Posted by – January 3, 2009

Ordinary Politicians

This idea of political reform occasionally comes to me, and last night I was thinking it might make for good sci-fi. It’s at a time in the future where technology allows for voting to happen on the fly. There’s no more routine elections, but rather everyone has the opportunity to vote on every policy in the government (through the Internet). But like today, people are busy, working, raising kids, going out, and also like today, it’s just too much effort to stay engaged in politics. So a person can give another (a friend, or someone’s values they share) the ability to vote for them (i.e. by proxy). Some people actively collect votes, and then they in turn can give the votes they’ve collected to more prominent people, and in turn, they can pass their votes on…etc

So what happens is, you have the guy in your office always trying to convince you to swing your vote over to them. He collects 80 votes from co-workers, friends, family, and puts them behind a well known local activist, who has accumulated a few thousand votes. The local activist might use their big vote count to vote directly on policy or they may put them behind an even bigger politician.

Anyone can switch their vote at anytime — they can take it back, or put it behind another.

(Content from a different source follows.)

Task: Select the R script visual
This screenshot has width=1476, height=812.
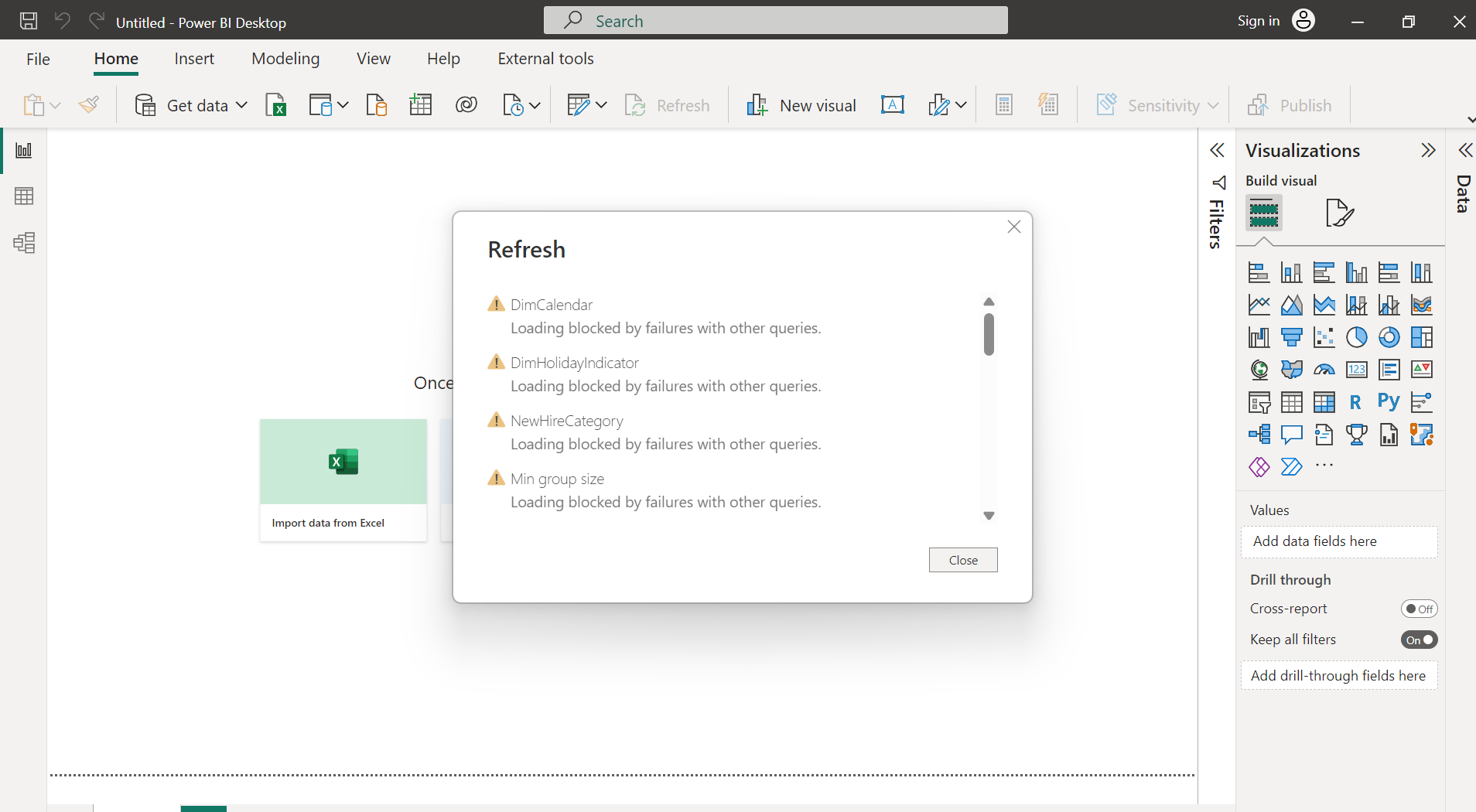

Also policies could end up switching back and forth… for example, let’s say 49% of the votes are going towards abolishing meat as a food, and then after some grassroots campaigning, it passes the 50% mark, all of a sudden meat production stops and everyone is forced to eat vegetarian. An underground meat market develops. But then it swings back, and more people support meat as food.

Perhaps there’s no central head, political parties, or hierarchy, and the only power held is how many votes a person has behind them.

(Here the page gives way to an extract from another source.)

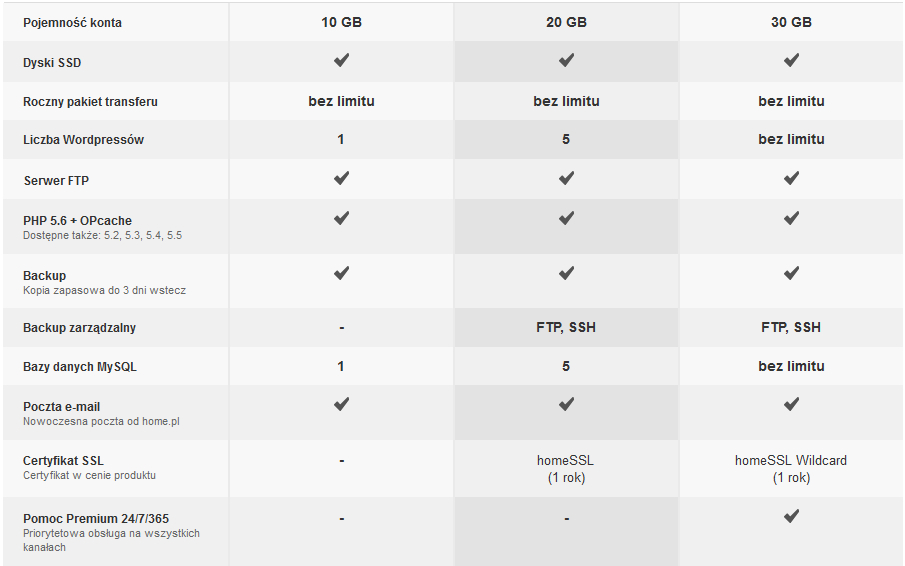Click Pomoc Premium 24/7/365 label

pos(96,519)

It’s a world where anyone can be a politician, there’s way more politicians, a lot of people are trying to gather votes, and it’s considered much more democratic.

Then we could take all the follies of this system and play them up. i.e. it’s kind of like government by polls, except real power transfers as soon as a vote is changed; majority has power over the minority; it’s unpredictable – many policies may be in constant flux.

The system was brought on by a collapse in the current political system, but now, because of it, the world is much worse. Everyone’s stuck in it, and because of this new system, it’s impossible to reform it again. Finally, there’s an underground movement trying to over through it.

5 Comments on Brave New Politics

  1. Jim says:

    Would it be a utopia for 51% of the population, and a dystopia for 49%?

    Ursula LeGuin’s The Dispossessed describes an anarchist society. The part that stuck out for me was when the schools showed the “bad old days” of capitalist excess by showing a sunbathing lady with a jewel in her navel, the teenaged boys started to fetishise those times.

  2. McCawley says:

    Again Jim, very cool idea. It does immediately make me ponder potential abuse of the system. If it was actually up to the public to vote on every conceivable policy measure or motion, there would be big incentive from special interest groups to seize, control or fix votes. There would have to be a way to ensure the authenticity of the votes. Imbedded bio-ID chips for logging onto the Vote-Net or something like that. If the system is working I would want to know how it has remained foolproof. And if it is corrupted somehow, that might also be interesting to explore.

  3. Jim says:

    Hey Chris, it’s actually Sean’s idea (author is below the title).

  4. Dave says:

    Cool idea – reminds me of Jack Layton’s “lend me your vote” message during the 2006 federal election. To some degree, representative democracy is already about giving your say over to an activist or politician. This just extends it further…

  5. McCawley says:

    Sorry Sean… I need to fix my internet glasses. Please consider this a transfer of my “very cool idea” comment from Jim to you.